В приведенном выше отрывке Климент, упомянув о воскрешении дочери Иаира, сослался на Евангелие («въ святемь еуагелии поминает … иже от Лукы … яко же и еуаггелист сказаеть» – 286). Но несмотря на старательную ссылку на Евангелие от Луки (гл. 8, стихи 41, 59–55), Климент несколько неточно передал содержание евангельского эпизода, прибег к натяжке.
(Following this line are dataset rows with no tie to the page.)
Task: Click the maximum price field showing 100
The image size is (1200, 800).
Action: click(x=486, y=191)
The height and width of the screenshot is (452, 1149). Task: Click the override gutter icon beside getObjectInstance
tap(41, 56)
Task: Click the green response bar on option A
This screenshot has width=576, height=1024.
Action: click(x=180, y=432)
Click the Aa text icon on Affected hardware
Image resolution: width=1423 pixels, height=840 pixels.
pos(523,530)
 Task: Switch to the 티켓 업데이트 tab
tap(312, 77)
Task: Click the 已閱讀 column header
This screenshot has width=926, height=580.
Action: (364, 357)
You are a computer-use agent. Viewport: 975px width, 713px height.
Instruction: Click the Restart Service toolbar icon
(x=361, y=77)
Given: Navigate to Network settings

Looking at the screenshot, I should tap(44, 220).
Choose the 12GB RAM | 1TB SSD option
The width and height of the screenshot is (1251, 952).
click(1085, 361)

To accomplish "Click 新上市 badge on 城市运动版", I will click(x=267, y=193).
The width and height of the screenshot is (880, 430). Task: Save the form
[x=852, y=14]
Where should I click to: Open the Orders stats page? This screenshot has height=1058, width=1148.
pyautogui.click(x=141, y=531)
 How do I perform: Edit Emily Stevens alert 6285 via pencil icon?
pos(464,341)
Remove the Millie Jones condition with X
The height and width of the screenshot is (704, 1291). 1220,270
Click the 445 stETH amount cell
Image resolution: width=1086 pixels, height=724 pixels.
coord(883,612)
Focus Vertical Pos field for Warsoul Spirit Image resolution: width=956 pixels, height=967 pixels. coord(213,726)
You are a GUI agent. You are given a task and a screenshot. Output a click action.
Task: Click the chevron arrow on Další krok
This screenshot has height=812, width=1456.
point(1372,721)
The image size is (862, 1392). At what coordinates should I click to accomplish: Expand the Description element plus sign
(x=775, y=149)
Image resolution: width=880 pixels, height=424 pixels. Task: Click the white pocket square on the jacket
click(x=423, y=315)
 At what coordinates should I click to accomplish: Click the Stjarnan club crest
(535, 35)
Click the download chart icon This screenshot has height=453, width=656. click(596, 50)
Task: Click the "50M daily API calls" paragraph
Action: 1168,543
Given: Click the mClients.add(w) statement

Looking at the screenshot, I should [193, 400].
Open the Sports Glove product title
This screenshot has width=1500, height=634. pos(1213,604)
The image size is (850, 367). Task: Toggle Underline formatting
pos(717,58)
По Клименту, дочь Иаира была совсем и безнадежно мертвой («мертву сущу отинудь и издъхшу»), а по Евангелию, она еще лишь умирала («та умирааше»), и затем, как только отцу сообщили, что она умерла («умретъ дъщи твоя»), Иисус Христос заявил, что не умерла она, но спит («не умьрла девица, нъ съпить»), и отроковица ожила («възвратися духъ ея и въскресе абие»51
. Сравнительно с Евангелием от Луки (сходно этот эпизод изложен также в Евангелиях от Матфея и Марка) Климент все же экспрессивно преувеличил чудесность (или резкость) воскрешения девицы Христом («делом чюдо … показа … не притчею, но делом … чюдеса показа»).Преувеличение это не было демонстративным; скорее всего, именно так в памяти Климента преобразовался данный евангельский эпизод, изложенный более резко из-за эмоционального тяготения Климента к более глубокому осмыслению и истолкованию Библии. Подобного волновавшего его желания Климент и не скрывал и разразился целой тирадой в рассматриваемом месте своего послания: «чюдеса Христова хощу разумевати праведно и духовне. Что мне дщерию Аира князя? Прашаю праведне, и речеть ми: “То и то есть” … хощу уведати духовне … прашаю еуаггелиста … прашаю силы слову … хотящю ведети и праведне» (286).
Умонастроение Климента
. В своем послании многомудрый Климент неоднократно допускал броские или преувеличенные высказывания, и все они так или иначе были вызваны его упорным отстаиванием права на более глубокое толкование Библии. Так, до упоминания дочери Иаира Климент совсем кратко упомянул Соломона: «Соломонъ,Климент не только защищал, но прямо-таки превозносил перед людьми пользу углубленного («ища сего по тонку» – 286) толкования Писания, развернуто сравнив толковательные усилия не с чем-нибудь, а с очищающим использованием огня: «Расматряти ны есть лепо, возлюблении, и разумети. Вижь бо … яко же се огнь … составляемъ есть и съгнещаемъ человечьскыми вещественными руками; гда же силу из горения приимет огнь, смотри, како ти человечьскими хытростьми чистейшаа вещь, влагаема въ нь, очищается! Рекше злато или сребро, аще наполнено будеть каа любо скверны, рекше меса, ти влагаемо будеть къзньнивъше огнь и изжагается огненымь разгорениемь, и очищается въложное то злато и сребро и отдавается вложившему его и чисто и без вреда… Да ели то огнь вещественъ сы, иже Богомь сотворенъ на службу умну, и смыслену, и словесну человеку» (284, 286). То есть: «чистейшаа вещь», «злато и сребро» – это Писание; «огнь» – это толкование Писания, притом толкование горячее («силу из горения приимет огнь») и сотворенное самим Богом («огнь … иже Богомь сотворенъ»); толкователь – это не всякий, а умный и искусный человек («къзньнивъше огнь … на службу умну, и смыслену, и словесну человеку»); «скверна» или «мес» – это неверное либо поверхностное понимание Писания; наконец, выражение «очищается … чисто и без вреда» означает верное и углубленное толкование Писания. Все сравнение у Климента содержит целую серию похвал углубленному толкованию Писания.